Instructions for the task >> Rewrite the lines below, changing "Newspaper" to "Magazine" and leaving everything else unchanged. Begin at the line that has "Harman (247, 543)", stop after the line that has "hyperventilation [175, 188]", and give only those lines.

Data lines >>
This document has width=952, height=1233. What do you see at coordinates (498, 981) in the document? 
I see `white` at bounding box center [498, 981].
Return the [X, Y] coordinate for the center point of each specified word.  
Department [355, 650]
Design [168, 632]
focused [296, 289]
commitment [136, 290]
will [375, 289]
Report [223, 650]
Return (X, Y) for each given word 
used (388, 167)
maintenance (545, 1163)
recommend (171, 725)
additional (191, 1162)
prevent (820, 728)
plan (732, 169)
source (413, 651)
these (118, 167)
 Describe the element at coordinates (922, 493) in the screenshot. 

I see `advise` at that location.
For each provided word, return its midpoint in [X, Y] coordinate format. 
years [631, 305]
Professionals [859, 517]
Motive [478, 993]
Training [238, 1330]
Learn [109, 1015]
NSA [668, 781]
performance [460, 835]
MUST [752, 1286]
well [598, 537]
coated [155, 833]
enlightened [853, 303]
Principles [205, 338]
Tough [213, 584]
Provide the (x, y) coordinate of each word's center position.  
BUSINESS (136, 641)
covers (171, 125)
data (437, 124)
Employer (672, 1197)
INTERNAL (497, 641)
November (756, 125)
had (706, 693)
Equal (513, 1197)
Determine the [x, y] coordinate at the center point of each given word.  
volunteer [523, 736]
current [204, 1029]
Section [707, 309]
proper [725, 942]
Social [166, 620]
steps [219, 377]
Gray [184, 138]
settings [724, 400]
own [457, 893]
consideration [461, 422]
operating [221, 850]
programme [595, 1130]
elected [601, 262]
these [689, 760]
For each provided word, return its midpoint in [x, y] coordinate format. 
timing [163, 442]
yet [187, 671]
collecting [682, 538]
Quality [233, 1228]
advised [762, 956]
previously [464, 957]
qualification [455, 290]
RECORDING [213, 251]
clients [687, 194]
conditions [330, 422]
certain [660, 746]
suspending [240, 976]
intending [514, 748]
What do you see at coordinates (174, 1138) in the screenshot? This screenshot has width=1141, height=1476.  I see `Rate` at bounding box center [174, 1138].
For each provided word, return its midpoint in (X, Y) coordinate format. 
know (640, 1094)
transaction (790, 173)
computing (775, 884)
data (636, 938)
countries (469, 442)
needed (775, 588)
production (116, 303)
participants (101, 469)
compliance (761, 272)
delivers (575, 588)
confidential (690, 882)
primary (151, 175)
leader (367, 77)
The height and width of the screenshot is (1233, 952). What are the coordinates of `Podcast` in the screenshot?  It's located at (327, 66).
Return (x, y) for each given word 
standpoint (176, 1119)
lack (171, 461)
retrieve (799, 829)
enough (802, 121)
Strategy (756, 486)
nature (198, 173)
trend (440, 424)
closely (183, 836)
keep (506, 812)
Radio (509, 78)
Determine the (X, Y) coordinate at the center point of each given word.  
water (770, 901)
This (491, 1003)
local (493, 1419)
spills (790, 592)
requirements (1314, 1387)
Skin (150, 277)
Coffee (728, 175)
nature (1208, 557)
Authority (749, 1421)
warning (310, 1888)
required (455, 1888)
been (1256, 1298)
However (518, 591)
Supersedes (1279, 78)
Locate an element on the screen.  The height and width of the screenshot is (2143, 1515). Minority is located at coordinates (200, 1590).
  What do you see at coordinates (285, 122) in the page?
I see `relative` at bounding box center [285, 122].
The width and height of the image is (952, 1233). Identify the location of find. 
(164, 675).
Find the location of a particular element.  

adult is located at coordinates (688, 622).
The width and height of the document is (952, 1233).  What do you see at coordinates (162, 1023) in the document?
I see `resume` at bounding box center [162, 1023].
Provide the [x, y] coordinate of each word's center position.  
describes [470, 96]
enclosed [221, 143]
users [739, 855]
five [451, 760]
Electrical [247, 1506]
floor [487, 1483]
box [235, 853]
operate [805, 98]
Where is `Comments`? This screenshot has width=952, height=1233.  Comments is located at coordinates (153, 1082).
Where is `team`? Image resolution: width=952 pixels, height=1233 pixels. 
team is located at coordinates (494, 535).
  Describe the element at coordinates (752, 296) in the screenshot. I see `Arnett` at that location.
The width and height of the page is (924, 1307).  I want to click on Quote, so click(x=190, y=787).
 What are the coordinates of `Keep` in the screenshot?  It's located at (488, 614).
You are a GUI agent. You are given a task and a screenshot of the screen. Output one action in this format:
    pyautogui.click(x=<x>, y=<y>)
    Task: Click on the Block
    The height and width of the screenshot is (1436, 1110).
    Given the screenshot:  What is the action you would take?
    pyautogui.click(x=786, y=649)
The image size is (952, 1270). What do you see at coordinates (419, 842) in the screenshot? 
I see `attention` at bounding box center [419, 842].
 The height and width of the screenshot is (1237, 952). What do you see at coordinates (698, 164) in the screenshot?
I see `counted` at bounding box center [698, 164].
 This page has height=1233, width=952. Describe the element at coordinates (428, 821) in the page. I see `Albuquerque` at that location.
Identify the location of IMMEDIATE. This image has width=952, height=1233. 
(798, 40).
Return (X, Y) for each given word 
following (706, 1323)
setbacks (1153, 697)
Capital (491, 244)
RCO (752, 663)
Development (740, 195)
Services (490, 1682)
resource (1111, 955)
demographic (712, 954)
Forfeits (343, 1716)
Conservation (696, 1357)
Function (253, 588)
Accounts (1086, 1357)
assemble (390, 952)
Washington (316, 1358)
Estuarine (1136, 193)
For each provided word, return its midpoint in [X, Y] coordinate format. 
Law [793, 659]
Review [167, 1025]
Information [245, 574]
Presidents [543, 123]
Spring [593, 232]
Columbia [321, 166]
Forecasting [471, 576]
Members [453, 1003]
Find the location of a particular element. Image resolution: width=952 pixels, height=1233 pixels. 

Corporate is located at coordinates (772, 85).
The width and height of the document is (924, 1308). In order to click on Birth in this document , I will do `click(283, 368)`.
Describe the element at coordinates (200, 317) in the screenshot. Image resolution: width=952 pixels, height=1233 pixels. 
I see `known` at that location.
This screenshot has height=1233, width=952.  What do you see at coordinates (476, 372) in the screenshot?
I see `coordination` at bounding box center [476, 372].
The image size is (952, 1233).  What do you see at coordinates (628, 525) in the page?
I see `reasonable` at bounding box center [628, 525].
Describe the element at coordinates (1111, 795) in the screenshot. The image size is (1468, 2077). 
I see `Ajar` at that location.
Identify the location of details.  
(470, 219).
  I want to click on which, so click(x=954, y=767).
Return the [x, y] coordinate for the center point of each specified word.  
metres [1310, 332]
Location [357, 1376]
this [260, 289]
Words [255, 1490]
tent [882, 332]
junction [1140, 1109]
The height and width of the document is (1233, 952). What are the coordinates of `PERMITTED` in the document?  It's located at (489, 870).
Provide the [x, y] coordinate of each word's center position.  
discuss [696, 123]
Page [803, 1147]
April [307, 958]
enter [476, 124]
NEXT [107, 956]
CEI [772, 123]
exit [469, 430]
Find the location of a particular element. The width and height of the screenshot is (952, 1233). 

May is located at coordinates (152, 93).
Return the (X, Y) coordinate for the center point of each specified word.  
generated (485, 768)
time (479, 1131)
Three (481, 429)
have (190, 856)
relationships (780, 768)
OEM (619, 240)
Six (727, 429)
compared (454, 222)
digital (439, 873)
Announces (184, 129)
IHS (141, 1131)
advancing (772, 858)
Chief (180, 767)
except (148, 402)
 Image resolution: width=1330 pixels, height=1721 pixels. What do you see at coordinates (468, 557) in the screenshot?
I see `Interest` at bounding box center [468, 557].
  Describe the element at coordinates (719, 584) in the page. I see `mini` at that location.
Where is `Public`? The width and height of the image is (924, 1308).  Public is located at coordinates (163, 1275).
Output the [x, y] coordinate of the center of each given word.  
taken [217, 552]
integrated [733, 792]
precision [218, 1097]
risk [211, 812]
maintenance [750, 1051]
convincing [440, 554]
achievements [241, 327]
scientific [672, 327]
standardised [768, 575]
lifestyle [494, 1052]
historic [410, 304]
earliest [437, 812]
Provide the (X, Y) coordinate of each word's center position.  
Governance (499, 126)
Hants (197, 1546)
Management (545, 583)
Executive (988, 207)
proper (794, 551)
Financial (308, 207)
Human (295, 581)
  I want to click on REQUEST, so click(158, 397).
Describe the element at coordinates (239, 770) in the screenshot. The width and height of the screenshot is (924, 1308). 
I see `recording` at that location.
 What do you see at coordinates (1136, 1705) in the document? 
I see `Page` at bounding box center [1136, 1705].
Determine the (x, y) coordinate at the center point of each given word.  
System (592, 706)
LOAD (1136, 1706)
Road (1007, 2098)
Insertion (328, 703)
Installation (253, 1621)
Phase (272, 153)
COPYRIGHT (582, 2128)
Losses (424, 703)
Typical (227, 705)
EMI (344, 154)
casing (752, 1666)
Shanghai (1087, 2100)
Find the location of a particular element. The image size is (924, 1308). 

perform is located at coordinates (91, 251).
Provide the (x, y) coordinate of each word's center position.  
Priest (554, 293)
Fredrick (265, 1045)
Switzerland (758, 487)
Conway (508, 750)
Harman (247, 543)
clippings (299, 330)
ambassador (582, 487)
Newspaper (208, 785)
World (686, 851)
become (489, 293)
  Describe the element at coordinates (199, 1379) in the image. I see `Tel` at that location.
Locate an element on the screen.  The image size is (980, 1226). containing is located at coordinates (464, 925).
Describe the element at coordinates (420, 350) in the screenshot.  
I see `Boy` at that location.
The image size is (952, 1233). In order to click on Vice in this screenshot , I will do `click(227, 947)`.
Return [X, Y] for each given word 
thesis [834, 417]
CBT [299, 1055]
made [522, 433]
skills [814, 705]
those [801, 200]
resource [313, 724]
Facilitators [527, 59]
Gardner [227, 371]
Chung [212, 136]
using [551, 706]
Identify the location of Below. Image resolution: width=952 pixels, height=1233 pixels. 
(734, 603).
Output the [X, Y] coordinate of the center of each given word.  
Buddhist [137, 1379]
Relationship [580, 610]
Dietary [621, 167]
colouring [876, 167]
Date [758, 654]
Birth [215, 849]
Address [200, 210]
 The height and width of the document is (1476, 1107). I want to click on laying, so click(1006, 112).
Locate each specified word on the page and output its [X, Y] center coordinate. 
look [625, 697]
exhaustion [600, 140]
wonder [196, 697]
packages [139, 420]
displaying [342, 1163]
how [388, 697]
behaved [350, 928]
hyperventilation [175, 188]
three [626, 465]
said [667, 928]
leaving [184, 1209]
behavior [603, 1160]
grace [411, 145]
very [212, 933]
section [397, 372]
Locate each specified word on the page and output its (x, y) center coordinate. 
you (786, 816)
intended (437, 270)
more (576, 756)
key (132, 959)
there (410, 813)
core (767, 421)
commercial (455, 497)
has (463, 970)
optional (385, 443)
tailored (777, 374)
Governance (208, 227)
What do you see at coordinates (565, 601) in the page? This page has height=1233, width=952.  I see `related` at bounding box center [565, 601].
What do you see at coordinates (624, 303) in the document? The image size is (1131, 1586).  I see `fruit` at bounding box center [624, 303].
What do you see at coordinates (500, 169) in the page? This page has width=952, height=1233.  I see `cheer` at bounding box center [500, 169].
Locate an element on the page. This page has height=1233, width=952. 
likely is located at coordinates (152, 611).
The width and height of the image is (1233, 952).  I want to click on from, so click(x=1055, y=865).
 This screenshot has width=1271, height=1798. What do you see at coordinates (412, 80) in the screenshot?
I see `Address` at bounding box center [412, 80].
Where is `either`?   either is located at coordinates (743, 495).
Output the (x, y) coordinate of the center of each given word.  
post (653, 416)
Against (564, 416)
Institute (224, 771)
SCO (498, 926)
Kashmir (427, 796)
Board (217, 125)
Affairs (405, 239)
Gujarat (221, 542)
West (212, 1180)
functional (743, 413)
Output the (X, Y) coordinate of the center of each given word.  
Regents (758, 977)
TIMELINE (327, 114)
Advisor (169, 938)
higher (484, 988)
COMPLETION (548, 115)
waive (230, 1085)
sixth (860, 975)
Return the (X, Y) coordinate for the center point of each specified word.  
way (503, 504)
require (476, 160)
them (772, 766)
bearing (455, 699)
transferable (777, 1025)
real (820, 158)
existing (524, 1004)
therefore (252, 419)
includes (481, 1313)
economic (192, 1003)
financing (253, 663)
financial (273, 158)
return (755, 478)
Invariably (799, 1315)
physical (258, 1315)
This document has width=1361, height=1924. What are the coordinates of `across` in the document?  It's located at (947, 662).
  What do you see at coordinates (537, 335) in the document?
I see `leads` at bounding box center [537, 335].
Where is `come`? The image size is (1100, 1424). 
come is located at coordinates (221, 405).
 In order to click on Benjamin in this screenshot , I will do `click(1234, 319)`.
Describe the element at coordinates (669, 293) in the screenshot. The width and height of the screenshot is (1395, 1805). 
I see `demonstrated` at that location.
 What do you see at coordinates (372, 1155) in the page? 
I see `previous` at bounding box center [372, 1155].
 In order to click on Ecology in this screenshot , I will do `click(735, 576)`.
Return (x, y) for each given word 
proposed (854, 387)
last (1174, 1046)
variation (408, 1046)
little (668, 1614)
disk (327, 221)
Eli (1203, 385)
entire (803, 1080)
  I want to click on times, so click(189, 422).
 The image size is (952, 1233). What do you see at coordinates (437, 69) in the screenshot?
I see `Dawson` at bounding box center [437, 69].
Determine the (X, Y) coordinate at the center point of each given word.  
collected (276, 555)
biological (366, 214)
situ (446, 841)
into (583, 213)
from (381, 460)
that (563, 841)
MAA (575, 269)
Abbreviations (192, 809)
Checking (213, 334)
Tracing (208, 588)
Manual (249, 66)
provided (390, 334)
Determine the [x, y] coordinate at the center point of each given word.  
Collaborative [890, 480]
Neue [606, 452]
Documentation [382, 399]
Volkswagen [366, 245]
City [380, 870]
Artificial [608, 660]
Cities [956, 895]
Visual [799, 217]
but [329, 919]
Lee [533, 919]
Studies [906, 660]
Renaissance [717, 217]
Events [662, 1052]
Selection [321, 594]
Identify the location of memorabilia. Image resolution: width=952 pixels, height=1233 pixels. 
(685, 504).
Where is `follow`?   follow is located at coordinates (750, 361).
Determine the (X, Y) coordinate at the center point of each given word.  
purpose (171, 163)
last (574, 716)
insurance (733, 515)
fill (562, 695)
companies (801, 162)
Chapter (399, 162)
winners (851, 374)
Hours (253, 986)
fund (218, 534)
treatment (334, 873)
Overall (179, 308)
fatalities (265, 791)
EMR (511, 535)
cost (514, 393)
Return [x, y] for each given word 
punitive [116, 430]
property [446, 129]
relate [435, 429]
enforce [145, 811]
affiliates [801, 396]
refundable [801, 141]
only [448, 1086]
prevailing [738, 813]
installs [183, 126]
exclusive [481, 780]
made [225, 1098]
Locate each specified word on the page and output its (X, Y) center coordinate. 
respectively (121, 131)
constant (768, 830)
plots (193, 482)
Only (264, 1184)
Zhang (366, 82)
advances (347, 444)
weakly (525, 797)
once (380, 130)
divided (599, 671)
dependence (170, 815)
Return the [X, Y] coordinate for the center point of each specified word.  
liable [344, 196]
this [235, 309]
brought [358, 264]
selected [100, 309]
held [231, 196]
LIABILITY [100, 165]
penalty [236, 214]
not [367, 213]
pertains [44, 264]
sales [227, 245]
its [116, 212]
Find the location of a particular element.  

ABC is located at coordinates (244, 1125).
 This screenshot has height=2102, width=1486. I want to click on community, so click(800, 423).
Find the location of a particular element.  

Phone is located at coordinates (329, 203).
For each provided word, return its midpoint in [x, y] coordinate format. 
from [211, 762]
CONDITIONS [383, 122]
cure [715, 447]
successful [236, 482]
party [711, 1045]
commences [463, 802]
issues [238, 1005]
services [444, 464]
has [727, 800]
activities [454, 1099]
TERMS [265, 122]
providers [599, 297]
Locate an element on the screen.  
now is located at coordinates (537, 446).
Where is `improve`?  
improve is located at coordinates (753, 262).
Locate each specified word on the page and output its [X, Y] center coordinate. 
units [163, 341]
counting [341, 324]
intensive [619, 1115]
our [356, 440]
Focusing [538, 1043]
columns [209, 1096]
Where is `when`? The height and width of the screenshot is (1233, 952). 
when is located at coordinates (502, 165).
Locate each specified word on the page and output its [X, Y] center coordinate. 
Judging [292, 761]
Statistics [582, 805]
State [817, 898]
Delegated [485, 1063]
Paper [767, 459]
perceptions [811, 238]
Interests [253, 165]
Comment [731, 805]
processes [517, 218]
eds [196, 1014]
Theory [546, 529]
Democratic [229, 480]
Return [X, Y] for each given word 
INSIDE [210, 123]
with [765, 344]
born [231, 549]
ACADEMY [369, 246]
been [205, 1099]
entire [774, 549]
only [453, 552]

Task solution >>
Harman (247, 543)
clippings (299, 330)
ambassador (582, 487)
Magazine (208, 785)
World (686, 851)
become (489, 293)
  Describe the element at coordinates (199, 1379) in the image. I see `Tel` at that location.
Locate an element on the screen.  The image size is (980, 1226). containing is located at coordinates (464, 925).
Describe the element at coordinates (420, 350) in the screenshot.  
I see `Boy` at that location.
The image size is (952, 1233). In order to click on Vice in this screenshot , I will do `click(227, 947)`.
Return [X, Y] for each given word 
thesis [834, 417]
CBT [299, 1055]
made [522, 433]
skills [814, 705]
those [801, 200]
resource [313, 724]
Facilitators [527, 59]
Gardner [227, 371]
Chung [212, 136]
using [551, 706]
Identify the location of Below. Image resolution: width=952 pixels, height=1233 pixels. 
(734, 603).
Output the [X, Y] coordinate of the center of each given word.  
Buddhist [137, 1379]
Relationship [580, 610]
Dietary [621, 167]
colouring [876, 167]
Date [758, 654]
Birth [215, 849]
Address [200, 210]
 The height and width of the document is (1476, 1107). I want to click on laying, so click(1006, 112).
Locate each specified word on the page and output its [X, Y] center coordinate. 
look [625, 697]
exhaustion [600, 140]
wonder [196, 697]
packages [139, 420]
displaying [342, 1163]
how [388, 697]
behaved [350, 928]
hyperventilation [175, 188]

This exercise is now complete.